Zürihünd sind immer no Fründ: 77 Prozent der befragten Zürcherinnen und Zürcher gaben in einer Umfrage an, dass die Hunde, die ihnen im öffentlichen Raum begegnen, gut oder sehr gut erzogen sind. Interessant dabei ist aber, dass dieses Lob vor allem an grosse Vierbeiner geht. Bei den kleinen Exemplaren finden nur 66 Prozent, dass sie gut oder sehr gut erzogen sind.

Dies geht aus einer Umfrage hervor, die das Veterinäramt, respektive die Gesundheitsdirektion in Auftrag gab. Befragt wurden dafür 1001 Zürcherinnen und Zürcher, 288 aus der Stadt Zürich, 713 Personen aus dem restlichen Kantonsgebiet. Die Umfrage wurde am Mittwoch veröffentlicht.

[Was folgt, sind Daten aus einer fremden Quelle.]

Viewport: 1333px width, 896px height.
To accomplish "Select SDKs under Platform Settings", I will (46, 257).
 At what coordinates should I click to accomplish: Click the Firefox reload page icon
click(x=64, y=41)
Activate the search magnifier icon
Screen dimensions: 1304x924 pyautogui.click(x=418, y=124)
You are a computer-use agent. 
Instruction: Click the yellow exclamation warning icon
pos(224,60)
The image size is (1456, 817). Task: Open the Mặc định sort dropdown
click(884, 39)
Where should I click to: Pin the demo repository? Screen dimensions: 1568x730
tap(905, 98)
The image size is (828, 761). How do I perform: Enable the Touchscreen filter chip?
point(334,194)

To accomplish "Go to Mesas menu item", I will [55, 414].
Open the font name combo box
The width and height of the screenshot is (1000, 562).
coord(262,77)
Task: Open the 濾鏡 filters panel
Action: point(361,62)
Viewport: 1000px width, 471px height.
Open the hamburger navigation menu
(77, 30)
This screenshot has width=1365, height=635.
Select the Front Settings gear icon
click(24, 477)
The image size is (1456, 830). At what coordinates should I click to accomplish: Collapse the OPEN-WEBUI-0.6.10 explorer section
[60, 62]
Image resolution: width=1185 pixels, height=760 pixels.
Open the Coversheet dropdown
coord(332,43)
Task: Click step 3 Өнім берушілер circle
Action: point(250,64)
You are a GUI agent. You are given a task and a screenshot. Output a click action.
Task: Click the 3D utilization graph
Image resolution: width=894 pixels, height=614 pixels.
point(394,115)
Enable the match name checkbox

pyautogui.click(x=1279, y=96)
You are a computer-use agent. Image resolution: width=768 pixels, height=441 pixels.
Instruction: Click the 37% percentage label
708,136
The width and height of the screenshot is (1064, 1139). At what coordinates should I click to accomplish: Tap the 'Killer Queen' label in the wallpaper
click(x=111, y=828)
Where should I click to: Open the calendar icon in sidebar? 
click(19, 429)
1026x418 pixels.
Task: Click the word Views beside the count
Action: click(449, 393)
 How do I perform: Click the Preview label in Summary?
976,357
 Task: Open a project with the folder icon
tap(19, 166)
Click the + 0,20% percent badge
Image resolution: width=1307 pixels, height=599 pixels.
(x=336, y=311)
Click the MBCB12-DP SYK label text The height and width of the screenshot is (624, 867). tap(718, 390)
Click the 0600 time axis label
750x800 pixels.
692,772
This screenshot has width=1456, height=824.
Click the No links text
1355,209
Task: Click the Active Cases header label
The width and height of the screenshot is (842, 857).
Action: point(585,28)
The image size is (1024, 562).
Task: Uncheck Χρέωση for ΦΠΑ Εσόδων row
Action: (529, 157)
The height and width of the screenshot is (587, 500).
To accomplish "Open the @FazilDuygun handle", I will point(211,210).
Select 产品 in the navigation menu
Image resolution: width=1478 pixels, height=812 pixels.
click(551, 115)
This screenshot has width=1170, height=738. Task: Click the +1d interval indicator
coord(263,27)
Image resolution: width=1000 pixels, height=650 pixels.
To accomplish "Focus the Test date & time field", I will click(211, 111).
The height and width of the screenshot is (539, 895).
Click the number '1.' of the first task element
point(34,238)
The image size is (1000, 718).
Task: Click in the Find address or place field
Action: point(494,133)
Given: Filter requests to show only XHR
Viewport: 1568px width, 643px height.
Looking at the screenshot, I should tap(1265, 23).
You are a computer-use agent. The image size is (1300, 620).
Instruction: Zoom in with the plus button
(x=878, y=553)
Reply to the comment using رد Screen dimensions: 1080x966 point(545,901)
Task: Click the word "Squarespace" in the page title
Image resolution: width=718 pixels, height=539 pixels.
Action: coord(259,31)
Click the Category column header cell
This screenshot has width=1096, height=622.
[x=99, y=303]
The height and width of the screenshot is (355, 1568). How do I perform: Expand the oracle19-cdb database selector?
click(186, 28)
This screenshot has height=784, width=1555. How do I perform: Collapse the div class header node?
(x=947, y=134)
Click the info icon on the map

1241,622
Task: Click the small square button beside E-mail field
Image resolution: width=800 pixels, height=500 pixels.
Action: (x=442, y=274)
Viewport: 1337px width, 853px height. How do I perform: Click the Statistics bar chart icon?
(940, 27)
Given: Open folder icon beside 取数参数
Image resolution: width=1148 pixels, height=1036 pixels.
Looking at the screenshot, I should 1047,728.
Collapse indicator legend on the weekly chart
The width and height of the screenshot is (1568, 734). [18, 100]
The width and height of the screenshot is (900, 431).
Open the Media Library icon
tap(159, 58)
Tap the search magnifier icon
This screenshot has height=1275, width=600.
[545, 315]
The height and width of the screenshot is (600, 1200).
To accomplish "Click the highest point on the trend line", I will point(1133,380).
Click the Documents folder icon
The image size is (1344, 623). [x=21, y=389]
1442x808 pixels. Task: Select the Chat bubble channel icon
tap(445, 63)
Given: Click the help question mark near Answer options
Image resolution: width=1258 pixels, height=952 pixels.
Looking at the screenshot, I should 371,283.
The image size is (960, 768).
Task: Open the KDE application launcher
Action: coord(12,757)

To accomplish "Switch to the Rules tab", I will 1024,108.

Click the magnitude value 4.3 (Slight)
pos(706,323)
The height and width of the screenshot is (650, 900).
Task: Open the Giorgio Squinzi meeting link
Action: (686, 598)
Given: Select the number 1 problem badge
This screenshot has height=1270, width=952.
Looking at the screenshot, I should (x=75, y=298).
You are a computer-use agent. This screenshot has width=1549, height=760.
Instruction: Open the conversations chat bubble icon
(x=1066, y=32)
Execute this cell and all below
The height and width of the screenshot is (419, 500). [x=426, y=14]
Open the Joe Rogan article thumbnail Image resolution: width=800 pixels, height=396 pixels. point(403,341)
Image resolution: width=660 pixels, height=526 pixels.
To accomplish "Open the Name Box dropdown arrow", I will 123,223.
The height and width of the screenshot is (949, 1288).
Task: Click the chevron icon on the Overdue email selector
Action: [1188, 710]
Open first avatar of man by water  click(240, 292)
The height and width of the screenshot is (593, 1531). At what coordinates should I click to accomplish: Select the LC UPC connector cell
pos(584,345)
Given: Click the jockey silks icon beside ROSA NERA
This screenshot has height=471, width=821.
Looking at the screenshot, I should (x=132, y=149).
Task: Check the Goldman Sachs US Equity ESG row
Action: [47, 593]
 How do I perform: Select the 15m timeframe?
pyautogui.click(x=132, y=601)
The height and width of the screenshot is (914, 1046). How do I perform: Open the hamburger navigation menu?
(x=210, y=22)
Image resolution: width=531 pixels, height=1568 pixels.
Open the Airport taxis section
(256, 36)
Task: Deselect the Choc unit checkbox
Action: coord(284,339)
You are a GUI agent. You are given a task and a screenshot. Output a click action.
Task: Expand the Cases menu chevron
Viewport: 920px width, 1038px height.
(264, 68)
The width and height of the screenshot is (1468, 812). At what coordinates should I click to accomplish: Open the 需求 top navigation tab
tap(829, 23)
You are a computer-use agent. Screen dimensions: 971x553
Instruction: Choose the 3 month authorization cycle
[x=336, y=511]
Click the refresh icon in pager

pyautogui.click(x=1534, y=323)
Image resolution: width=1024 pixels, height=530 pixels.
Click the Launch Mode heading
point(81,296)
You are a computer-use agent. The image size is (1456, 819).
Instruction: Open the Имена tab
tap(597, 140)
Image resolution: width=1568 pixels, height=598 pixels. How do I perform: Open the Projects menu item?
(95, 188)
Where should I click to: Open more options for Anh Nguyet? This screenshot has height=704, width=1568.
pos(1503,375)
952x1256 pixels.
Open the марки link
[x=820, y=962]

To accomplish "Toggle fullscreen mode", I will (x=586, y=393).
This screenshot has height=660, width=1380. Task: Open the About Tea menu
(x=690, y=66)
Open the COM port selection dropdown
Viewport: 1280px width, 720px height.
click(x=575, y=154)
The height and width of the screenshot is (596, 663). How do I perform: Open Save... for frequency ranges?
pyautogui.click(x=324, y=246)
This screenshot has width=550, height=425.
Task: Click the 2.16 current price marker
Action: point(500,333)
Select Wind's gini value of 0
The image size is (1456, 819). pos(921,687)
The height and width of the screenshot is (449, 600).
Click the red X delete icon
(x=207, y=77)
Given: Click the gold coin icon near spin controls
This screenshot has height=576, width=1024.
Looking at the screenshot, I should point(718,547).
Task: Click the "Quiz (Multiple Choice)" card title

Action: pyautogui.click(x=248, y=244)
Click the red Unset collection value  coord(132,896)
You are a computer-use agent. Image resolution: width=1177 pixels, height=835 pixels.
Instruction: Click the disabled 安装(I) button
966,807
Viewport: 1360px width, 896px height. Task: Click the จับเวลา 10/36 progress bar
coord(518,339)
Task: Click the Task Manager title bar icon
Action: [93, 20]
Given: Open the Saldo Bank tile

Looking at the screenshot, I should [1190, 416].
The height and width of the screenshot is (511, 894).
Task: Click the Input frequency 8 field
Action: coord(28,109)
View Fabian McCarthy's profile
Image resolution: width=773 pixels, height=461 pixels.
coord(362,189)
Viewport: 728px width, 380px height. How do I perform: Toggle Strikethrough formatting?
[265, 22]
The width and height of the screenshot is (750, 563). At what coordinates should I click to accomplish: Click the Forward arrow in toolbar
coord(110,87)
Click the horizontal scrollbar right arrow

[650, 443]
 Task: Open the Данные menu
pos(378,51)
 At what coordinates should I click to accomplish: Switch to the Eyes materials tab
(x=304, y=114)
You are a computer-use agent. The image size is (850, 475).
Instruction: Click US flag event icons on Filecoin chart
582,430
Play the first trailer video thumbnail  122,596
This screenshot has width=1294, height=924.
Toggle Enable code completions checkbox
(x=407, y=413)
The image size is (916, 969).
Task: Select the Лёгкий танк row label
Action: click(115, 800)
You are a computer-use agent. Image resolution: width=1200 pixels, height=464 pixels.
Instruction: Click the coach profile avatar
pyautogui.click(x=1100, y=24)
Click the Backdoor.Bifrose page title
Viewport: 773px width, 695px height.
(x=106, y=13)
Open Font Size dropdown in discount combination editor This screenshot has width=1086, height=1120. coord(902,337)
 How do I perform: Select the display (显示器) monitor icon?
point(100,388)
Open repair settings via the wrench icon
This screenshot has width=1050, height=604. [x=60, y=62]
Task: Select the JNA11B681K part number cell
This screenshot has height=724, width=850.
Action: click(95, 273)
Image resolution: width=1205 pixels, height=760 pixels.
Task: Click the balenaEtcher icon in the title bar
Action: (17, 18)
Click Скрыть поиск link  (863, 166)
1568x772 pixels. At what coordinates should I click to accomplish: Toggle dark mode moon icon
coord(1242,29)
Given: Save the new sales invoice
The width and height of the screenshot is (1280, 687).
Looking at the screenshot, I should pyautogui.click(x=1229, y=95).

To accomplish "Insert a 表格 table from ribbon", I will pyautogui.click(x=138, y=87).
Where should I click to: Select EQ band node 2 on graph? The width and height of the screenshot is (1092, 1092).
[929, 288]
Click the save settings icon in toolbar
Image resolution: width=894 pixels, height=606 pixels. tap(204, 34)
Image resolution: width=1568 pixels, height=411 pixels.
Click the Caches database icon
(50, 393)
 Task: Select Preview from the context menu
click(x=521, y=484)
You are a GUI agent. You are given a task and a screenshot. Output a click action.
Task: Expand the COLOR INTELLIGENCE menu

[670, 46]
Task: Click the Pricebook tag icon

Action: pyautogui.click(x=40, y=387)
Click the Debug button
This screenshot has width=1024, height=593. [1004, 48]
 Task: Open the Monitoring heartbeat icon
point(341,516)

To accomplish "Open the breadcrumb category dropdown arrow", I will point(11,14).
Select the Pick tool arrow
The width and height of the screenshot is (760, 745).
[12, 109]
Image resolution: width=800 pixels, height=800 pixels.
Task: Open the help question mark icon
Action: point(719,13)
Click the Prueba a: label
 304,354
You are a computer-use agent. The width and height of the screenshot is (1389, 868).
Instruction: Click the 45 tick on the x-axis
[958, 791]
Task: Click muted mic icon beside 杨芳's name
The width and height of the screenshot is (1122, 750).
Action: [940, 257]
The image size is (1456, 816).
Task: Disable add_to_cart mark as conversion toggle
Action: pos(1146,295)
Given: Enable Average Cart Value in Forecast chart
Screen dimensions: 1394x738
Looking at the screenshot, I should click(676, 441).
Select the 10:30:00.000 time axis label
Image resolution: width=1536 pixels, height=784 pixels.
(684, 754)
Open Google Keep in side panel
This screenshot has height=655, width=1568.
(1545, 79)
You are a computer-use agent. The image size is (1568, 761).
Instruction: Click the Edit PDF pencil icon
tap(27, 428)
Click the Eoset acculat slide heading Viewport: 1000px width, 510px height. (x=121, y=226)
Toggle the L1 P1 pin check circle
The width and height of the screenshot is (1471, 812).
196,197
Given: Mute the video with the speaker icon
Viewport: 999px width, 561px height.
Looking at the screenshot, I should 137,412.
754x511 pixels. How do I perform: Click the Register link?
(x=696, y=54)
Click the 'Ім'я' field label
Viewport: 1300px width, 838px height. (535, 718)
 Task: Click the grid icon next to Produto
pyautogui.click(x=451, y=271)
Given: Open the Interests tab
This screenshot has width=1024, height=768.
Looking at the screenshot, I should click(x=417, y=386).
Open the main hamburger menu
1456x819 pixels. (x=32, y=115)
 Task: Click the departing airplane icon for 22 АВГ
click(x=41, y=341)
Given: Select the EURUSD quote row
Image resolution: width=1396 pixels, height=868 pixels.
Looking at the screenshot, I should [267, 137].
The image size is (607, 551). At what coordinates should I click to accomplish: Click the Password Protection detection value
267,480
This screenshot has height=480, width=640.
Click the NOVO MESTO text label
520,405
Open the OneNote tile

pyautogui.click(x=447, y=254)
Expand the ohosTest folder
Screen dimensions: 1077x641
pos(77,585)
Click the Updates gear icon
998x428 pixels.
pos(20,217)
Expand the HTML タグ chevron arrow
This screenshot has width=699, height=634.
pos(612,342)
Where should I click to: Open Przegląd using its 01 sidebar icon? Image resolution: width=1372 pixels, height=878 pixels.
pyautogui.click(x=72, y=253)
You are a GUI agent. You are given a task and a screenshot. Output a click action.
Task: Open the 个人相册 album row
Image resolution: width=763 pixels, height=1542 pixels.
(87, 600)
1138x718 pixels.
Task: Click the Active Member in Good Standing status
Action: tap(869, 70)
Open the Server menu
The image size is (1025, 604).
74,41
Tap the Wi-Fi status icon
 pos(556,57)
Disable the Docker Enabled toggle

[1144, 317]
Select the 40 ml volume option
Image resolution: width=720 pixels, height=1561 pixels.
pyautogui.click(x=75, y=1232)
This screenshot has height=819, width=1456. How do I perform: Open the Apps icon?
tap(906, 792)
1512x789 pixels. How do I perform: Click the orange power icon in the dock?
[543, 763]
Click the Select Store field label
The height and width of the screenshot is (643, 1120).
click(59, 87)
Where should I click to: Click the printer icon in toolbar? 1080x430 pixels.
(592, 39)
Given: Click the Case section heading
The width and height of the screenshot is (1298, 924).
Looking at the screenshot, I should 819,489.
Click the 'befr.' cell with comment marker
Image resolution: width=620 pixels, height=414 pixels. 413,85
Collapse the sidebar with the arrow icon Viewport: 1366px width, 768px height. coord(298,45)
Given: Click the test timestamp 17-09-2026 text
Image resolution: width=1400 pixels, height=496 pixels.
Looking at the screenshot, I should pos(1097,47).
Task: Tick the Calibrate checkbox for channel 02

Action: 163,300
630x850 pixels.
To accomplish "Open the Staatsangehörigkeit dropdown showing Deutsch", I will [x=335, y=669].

82 Prozent fühlen sich sicher
Ziel war es, herauszufinden, wie gross das Sicherheitsgefühl bei Begegnungen mit Hunden ist. Dieses ist bei den meisten Zürcherinnen und Zürchern intakt, wie die Ergebnisse zeigen: 82 Prozent fühlen sich sicher, wenn sie einem Hund begegnen. 16 Prozent fühlen sich jedoch unsicher oder gar sehr unsicher, vor allem wenn der Hund nicht an der Leine ist. Dass Hundehalter einen Kurs besuchen müssen, finden über 90 Prozent der Befragten gut.

Im Kanton Zürich werden die Hundekurse gegenwärtig neu gestaltet. Der Kantonsrat hat Ende September entschieden, dass künftig alle Halter in einen Kurs müssen, nicht nur die Halter von «grossen und massigen» Hunden wie bisher. Dieser Kurs soll acht Lektionen umfassen.